# perch and other river fish in a aquarium



## beastluke

has any one else ever put common river fish in an aquarium because bout a month and a half ago me and my bro were sorting out the garage and came across an old 40 gal tank. so what we did was:
cleaned it
put gravel on the floor
put plants in
put filter in and powerhead to create moving water
filled with water
and we waiter for 4 weeks for the tank to settle.
yesturday we went to a perch, dace and gudgen farm and your aloud to take hom what you catch for a small fee of about 50 p a fish. well we caught 9 perch, let 3 back so we have 6, 5 dace and we let 2 back so we got 3, and 2 gudgen which we kept both
they all are swimming around fine but i thought they would all die in a few hours but were coming up to day 2 so fingers crossed!
has any one els done this?


----------



## Omerov1986

far to over stocked, take all but one perch and two gudgeon back MAX


----------



## beastluke

*,*

well none of the fish are over 4 inches big
most caught using nets and lures
will be redoing 1 more 40 gal and 2 60 gals for these guys and some more when they out grow this
and the dace
hello they are the smallest of them all!


----------



## HABU

i've kept local fish from here in tanks a few times way back in the day... i had wonderful results... water changes and filtration is the key to long term success!....


----------



## beastluke

*....*

thanks habu
well i got a sump set up so its like a constant water change


----------



## Aquai

> well i got a sump set up so its like a constant water change


Explain this magical sump to me?

I would topup with rainwater at least once a week if possible.

INFORMATION SUPPLIED
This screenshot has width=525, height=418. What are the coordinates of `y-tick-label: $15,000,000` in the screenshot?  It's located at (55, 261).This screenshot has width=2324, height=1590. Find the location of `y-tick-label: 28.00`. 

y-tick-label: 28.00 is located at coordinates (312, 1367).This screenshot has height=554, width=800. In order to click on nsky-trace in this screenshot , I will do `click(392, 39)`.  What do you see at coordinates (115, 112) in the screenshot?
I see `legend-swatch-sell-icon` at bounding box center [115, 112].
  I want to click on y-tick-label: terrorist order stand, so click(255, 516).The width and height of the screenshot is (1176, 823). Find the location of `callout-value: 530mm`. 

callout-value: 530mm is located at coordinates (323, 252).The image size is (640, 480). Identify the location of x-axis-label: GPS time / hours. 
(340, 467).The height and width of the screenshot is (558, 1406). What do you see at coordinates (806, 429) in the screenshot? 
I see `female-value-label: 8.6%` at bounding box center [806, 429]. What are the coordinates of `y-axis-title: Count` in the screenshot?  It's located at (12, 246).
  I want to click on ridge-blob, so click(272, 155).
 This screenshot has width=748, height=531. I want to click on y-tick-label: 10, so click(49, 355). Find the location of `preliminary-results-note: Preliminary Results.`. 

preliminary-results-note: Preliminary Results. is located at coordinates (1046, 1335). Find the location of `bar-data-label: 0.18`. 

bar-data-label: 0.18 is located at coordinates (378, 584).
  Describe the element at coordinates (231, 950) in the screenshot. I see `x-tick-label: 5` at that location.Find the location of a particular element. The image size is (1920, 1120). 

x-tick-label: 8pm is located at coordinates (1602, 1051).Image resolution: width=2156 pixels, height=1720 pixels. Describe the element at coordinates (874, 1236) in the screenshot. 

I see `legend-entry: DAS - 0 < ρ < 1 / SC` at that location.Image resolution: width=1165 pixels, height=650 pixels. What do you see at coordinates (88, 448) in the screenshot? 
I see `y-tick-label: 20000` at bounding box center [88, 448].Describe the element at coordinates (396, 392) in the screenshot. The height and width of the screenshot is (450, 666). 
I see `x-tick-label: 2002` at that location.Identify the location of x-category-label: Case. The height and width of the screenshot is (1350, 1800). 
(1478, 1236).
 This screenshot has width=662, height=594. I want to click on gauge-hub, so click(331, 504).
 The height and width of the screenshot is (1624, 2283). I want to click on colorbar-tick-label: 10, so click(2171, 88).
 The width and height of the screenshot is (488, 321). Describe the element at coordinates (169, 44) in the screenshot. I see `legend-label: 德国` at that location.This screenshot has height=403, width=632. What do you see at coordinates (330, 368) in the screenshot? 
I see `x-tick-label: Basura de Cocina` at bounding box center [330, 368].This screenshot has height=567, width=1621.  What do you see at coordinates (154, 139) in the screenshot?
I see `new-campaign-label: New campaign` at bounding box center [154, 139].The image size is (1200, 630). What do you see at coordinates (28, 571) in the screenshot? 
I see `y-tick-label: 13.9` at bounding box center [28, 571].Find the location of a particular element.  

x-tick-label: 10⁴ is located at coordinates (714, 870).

PROBLEM TO SOLVE
In the river fish thread, what reason does the original poster give for adding a powerhead along with the filter when setting up the 40-gallon tank?

TASK SOLUTION
The powerhead was added to create moving water in the tank.